Pandemic could carry $950B cost: World Bank
Last Updated Mon, 07 Nov 2005 07:12:11 EST
CBC News
An avian flu pandemic could cost the world economy as much as $950 billion Cdn in lost growth, the World Bank told health and government officials gathered in Geneva on Monday for the world's largest-ever conference on the disease.

That's the estimated price tag for one year if the disease caused the same kind of disruption as Severe Acute Respiratory Syndrome, or SARS, said World Bank economist Milan Brahmbhatt.

A more severe pandemic would end up costing even more as manufacturing ground to a halt and service industries closed shop, he added.

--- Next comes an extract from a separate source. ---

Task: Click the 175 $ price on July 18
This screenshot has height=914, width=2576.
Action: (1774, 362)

The three-day international "war council," as it's being called, is aimed at designing a global strategy for preventing a widespread outbreak of influenza caused by the H5N1 virus.

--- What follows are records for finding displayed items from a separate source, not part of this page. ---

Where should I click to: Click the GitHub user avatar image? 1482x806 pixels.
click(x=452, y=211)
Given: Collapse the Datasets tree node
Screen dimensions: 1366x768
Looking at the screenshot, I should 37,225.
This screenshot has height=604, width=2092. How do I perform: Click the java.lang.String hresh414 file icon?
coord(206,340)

"If the pandemic started tomorrow, and we started to get prepared after tomorrow, it would be far too late," said United Nations flu co-ordinator David Nabarro.

"You can't prepare when you have a pandemic underway. It's like trying to get firemen ready to fight a fire when the fire's already burning."

The conference comes as many Asian countries battle new outbreaks of the disease in birds, as well as cope with new human fatalities:

China is dealing with its fourth outbreak in the past three weeks, and thinks it may have found the first Chinese case of human infection.

In Vietnam, which has recorded the most human deaths from bird flu, chickens carrying H5N1 have been discovered in three different villages over the past week.

Indonesia has just recorded its sixth human death from the disease ... while a handful of other infected people remain in hospital fighting for their lives.

So far, a total of 63 people have died from the disease. Most of them have caught it directly from farm birds, though some are suspected to have contracted bird flu while nursing close relatives.

The 400 delegates at the Geneva conference will be grappling with the fact that there are huge disparities in the abilities of different countries to mount prevention plans.

Some richer nations, like the United States, have expressed a willingness to spend more than $7 billion US on anti-flu measures.

Poorer countries like Cambodia say they have enough of the antiviral drug Tamiflu on hand to treat only about 100 people.

"If we are unprepared, the next pandemic will cause incalculable human misery, both directly from the loss of human life, and indirectly through its widespread impact on security," said Dr. Lee Jong-wook, the director-general of the World Health Organization.

"No society would be exempt. No economy would be left unscathed."

A trillion dollars, eh? Hard to tell whether this is a valid concern or not since we can't read the minds of viruses, however, at least our leaders, scientists and doctors are concerned enough about the potential threat to have a conference on it. Better than nothing, I guess. I really can't see how you can be proactive about an unknown potential viral genetic mutation until it happens. I guess the safety measures put in place would be more along the lines of emergency response.

4 comments:

The Experience said...

Mmmm...genetic mutations.

Richard said...

Garage doors and bird flu ... what a combination. This week, my cat has killed two birds that fell down my chimney. I am looking at him nervously wondering if he has the bird flu. Could it jump from bird to cat to human? Who knows!

mrs the experience said...

Can you please assemble some bird flu flash cards for use in the prayer closet? I need to study up on it.

MB said...

Isn't it great how the media has made us all completely paranoid of everything? I LOOOVEEE mainstream media! They're so pure and true...!?!?!?